Daisydog · #4 12-31-2006, 05:57 PM

Based on simulations, I have noticed the following (which I haven't proven theoretically):

1. When X is distributed normally, it appears that the variance of the estimator is independent of n. So you get just as good of an estimate if n=1 vs. n=1,000,000.

2. When X is not normally distributed, the variance of the estimator appears to be independent of n if n is large. I assume this is because the sample means becomes normally distributed for large n.

3. For some distributions of X, the best estimator appears to be when n=1. For example, this seems to occur when X is distributed uniformly and when X is distributed Bernoulli with p=.5. Note that Skewness=0 for both of these.

4. For distributions of X that are highly skewed, like Bernoulli with p=.01, it appears the best estimators are when n is large.
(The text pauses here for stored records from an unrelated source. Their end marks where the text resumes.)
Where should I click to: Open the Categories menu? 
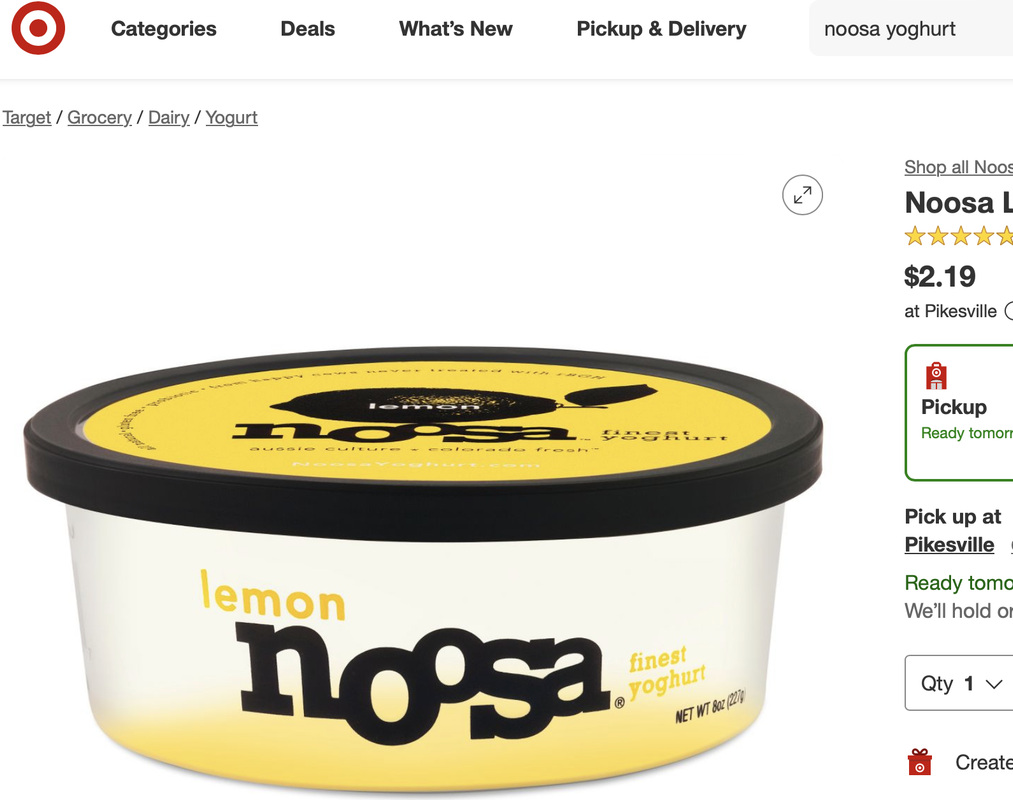(163, 29)
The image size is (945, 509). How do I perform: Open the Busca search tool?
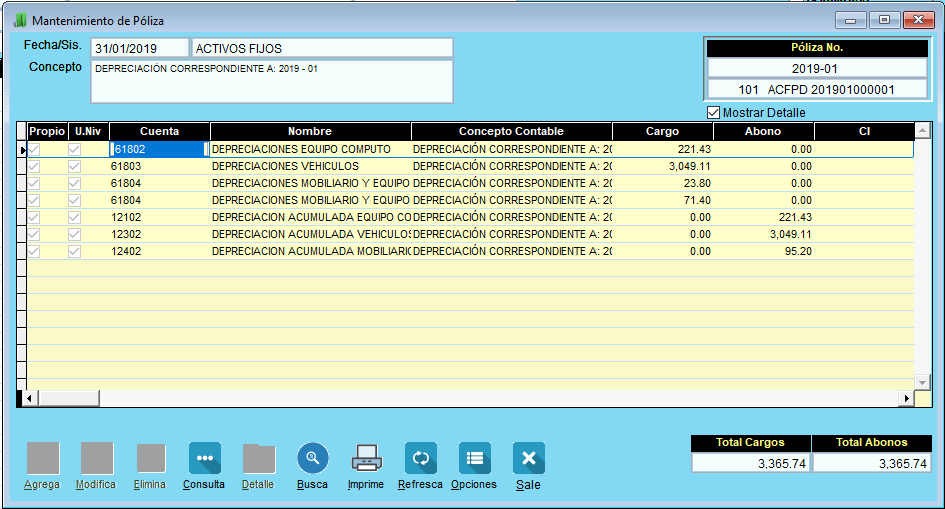pos(312,458)
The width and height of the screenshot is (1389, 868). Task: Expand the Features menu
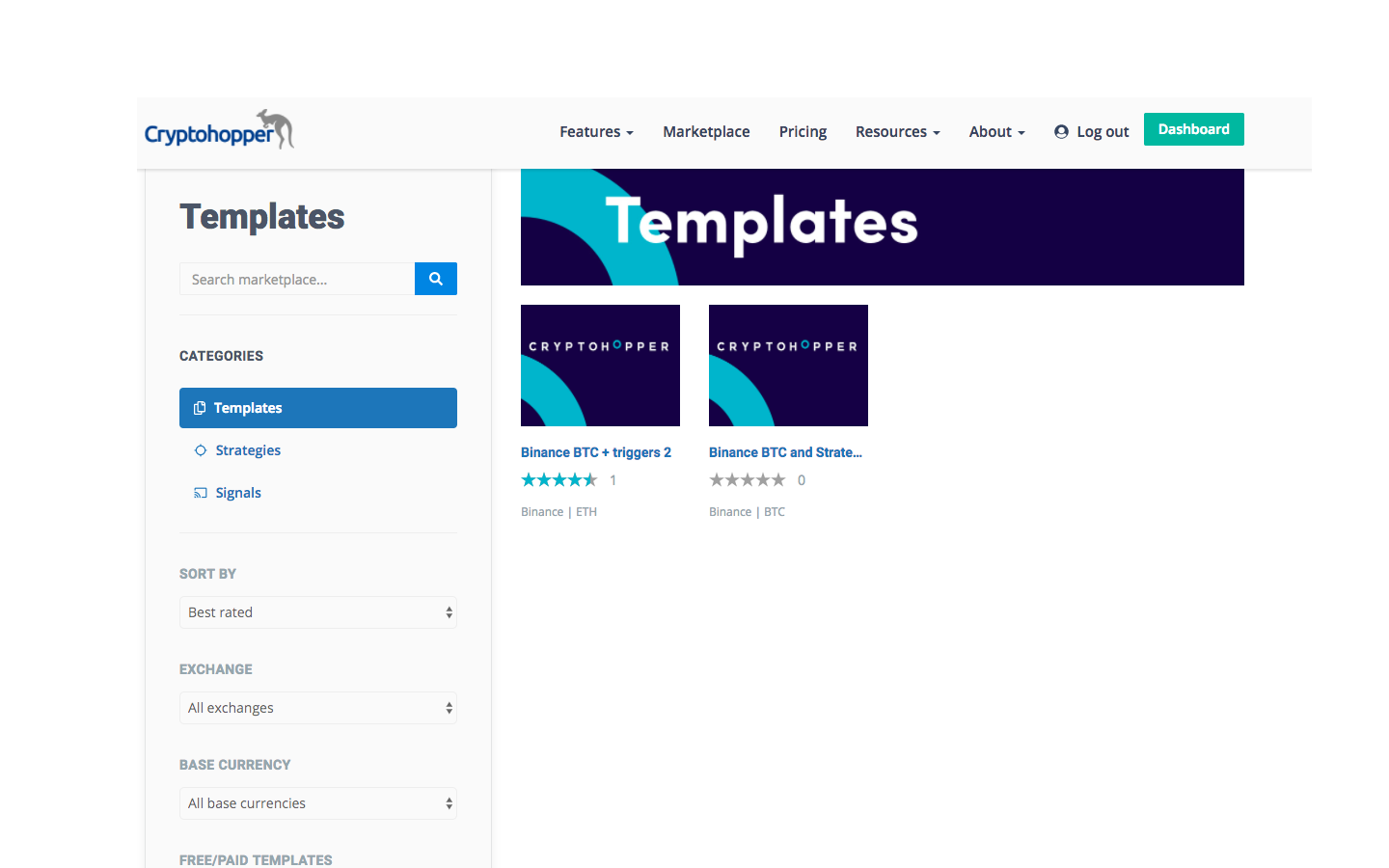tap(596, 131)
Using n=1 appears to be a very poor estimator.

I'd be interested if anyone can back this up with any theory.

AaronBrown · #5 12-31-2006, 06:51 PM

You are correct, I was not.

The variance of the sample variance of a Normal distribution is 2*s^4*(N-1)/N^2, where N = 50 in this case. That means 0.0392*s^4. If the standard deviation of X is s, then the standard deviation of X_bar is s/n^0.5. That makes the variance of the sample variance of X_bar 0.0392*s^4/n^2. But when you multiply the variance of X_bar by n to get an unbiased estimate of the variance of X, the variance increases by n^2, so you end up with the same variance of the sample variance of X_bar for all n.

For non-Normal distributions, the result depends on the kurtosis (the central fourth moment divided by the variance squared). The variance of the sample variance is:

s^4*[(k - 1)*N - k + 3]/N^3

where k is the kurtosis. k = 3 for a Normal distribution, so this reduces to the formula above. The s^4 term makes no difference, as shown above for the Normal case. So the only change as n changes is through the effect on k. If the variance of X is finite, k will tend toward 3 as n grows.

Therefore, if the distribution has "fat tails," k > 3, increasing n will decrease k and reduce the variance of the sample variance of X_bar. Thin tailed distributions, with k < 3 will see the opposite effect.

Daisydog · #6 01-02-2007, 01:13 AM

Thank you. Your posts are always enlightening. I had been trying to derive a theoretical formula for the variance of the sample variance of the sample mean and it was getting too complicated. It looked like it involved E(X^4) so the formula with the kurtosis is not a surprise. I was guessing it had something to do with skewness too, but I guess not. Just curious, how were you able to come up with that formula so quickly? I'm guessing an old text book or did you just have that commited to memory?

Follow up question: If X is the distribution of win/loss on individual hands of poker, would you agree that X would have a high kurtosis and thus the best estimator would use a large n, say greater than 1000? When I talk about poker hands here I mean poker hands simulated from something like Turbo Texas Hold em where I think individual hands should be independent.

AaronBrown · #7 01-03-2007, 08:36 PM

Thanks for the kind words, especially since I was dead wrong in my first response.

I do remember the relations of the first four cumulants, and it's just a little algebra to derive the variance of the sample variance.

Yes, I agree that the more hands you use per simulation, the more accurate your sample variance will be. But you're better off putting all the hands in one big pool.

Daisydog · #8 01-03-2007, 10:10 PM

[ QUOTE ]
Yes, I agree that the more hands you use per simulation, the more accurate your sample variance will be. But you're better off putting all the hands in one big pool.

[/ QUOTE ]

With the simulation program you can't put all the hands in one big pool. All it tells you is the total win/loss after n hands. Given this, I think the best way to estimate the variance is to run the simulation, say, 50 times with n=10,000 or more and use that to derive a per-hand sample variance.

These simulation programs are not the best, but I think you can use them to get a reasonable approximation of variance and how certain game condition affect it.